**Description of the task**
Convert the data starting at the line containing "How do I perform: Click the Next button?" and ending at the line containing "Looking at the screenshot, I should click(x=205, y=110)." into a JSON list of strings, one per line, omitting blank lines.

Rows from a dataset
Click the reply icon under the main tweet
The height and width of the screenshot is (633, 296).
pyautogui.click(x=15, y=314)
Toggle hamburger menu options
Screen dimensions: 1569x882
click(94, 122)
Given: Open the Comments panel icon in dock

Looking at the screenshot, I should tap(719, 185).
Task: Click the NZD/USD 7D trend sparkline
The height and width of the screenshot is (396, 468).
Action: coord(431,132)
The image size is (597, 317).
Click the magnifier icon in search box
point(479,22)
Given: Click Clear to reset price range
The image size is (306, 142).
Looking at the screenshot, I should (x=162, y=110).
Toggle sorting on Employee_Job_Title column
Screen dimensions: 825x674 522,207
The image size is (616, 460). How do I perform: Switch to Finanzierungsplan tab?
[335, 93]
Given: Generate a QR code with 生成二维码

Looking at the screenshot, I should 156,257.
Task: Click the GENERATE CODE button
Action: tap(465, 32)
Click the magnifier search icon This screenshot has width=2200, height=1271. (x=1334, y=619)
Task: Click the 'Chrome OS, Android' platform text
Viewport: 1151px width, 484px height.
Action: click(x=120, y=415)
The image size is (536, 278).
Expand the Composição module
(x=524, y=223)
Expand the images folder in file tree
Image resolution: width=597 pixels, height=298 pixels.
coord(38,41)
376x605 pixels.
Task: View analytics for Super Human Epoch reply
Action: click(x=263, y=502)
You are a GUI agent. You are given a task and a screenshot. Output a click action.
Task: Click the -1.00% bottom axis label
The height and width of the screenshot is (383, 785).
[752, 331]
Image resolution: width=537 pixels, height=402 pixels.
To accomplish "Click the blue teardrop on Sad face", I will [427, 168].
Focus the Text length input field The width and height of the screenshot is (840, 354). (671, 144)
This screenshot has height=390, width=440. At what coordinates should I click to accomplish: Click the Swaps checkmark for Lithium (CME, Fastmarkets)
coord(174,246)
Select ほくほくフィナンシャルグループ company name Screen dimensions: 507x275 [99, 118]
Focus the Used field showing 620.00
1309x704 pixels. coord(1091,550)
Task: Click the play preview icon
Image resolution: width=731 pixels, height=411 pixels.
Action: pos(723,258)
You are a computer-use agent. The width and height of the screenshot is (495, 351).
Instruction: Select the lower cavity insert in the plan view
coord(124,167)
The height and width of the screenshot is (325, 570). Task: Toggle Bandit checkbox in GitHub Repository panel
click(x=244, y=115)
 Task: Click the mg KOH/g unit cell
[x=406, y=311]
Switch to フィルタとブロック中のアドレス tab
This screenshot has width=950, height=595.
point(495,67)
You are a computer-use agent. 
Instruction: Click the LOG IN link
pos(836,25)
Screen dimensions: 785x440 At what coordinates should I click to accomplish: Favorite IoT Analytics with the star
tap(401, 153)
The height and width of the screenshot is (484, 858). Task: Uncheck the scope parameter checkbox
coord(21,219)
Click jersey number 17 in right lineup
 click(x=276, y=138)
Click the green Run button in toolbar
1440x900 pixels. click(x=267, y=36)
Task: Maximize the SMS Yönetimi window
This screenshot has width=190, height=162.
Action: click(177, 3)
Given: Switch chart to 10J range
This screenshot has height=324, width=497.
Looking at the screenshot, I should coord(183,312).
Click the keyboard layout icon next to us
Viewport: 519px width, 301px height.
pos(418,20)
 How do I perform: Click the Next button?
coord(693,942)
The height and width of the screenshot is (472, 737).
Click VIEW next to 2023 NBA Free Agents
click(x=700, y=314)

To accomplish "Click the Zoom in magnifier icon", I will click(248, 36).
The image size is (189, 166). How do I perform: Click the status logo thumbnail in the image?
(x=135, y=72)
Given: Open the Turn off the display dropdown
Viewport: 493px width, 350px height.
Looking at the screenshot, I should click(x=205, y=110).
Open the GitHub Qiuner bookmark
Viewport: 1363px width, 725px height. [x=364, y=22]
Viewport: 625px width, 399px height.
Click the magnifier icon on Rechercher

**Result below**
[
  " How do I perform: Click the Next button?",
  "coord(693,942)",
  "The height and width of the screenshot is (472, 737).",
  "Click VIEW next to 2023 NBA Free Agents",
  "click(x=700, y=314)",
  "To accomplish \"Click the Zoom in magnifier icon\", I will click(248, 36).",
  "The image size is (189, 166). How do I perform: Click the status logo thumbnail in the image?",
  "(x=135, y=72)",
  "Given: Open the Turn off the display dropdown",
  "Viewport: 493px width, 350px height.",
  "Looking at the screenshot, I should click(x=205, y=110)."
]